So what went wrong? Douglas Carter Beane.
Mr. Beane, who wrote the books for “Lysistrata Jones” and “Xanadu,” two of the worst musicals to have been mounted on Broadway in the past decade, was hired by the Rodgers and Hammerstein estate to supply a modernized book for “Cinderella.” In so doing, he smeared cheap, jeering “Family Guy”-style sarcasm and faux-irony (“If you can’t afford a nice dress, you don’t have any business marrying a prince”) all over the show, thereby wrecking it beyond any possibility of repair….
Jesse Eisenberg, who got an Oscar nomination for his role in “The Social Network,” has now written a three-person play called “The Revisionist,” in which he shares the stage with none other than Vanessa Redgrave. He plays an immature young novelist who has traveled to Poland to visit his septuagenarian cousin (Ms. Redgrave), a Holocaust survivor who treats him with oppressive solicitude and who has–you guessed it–a Deep Secret. Nothing very surprising happens in “The Revisionist,” which is a young man’s play, loosely structured, full of off-the-rack situations (except for the ending, which is tough and unexpected) and stronger on personality than plot. But Ms. Redgrave digs deep into Mr. Eisenberg’s standard-issue Jewish-mother character…

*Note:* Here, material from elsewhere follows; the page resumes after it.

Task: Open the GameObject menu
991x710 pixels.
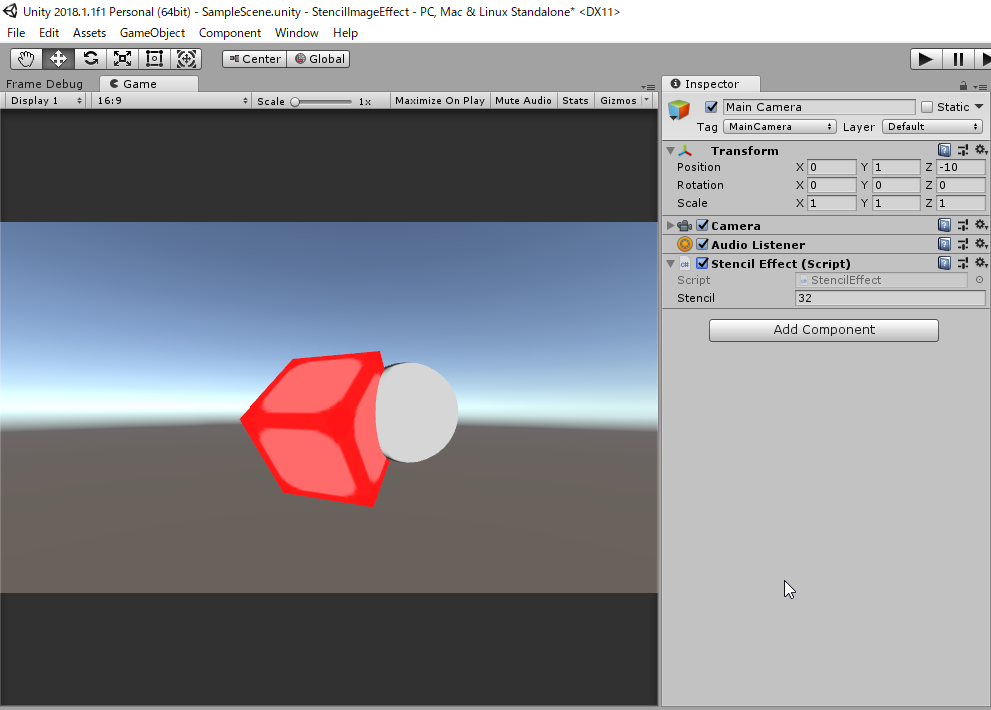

It may well be that the life of the late Ann Richards, a one-term Texas governor who is mainly known outside her home state for having said that George H.W. Bush was “born with a silver foot in his mouth,” is worthy of commemoration with a sharp, knowing one-woman play. “Ann,” written by and starring Holland Taylor, isn’t it. The play’s original subtitle, “An Affectionate Portrait of Ann Richards,” gives the game away. Ms. Taylor, lately of “Two and a Half Men,” goes to enormous trouble not to question, even in passing, the received wisdom about Ms. Richards, which is that she was a great wit and a greater stateswoman. The problem is that neither of these traits is evident from “Ann,” which is static, self-congratulatory and full of po-faced lines like “Life is not fair, but government should be.”…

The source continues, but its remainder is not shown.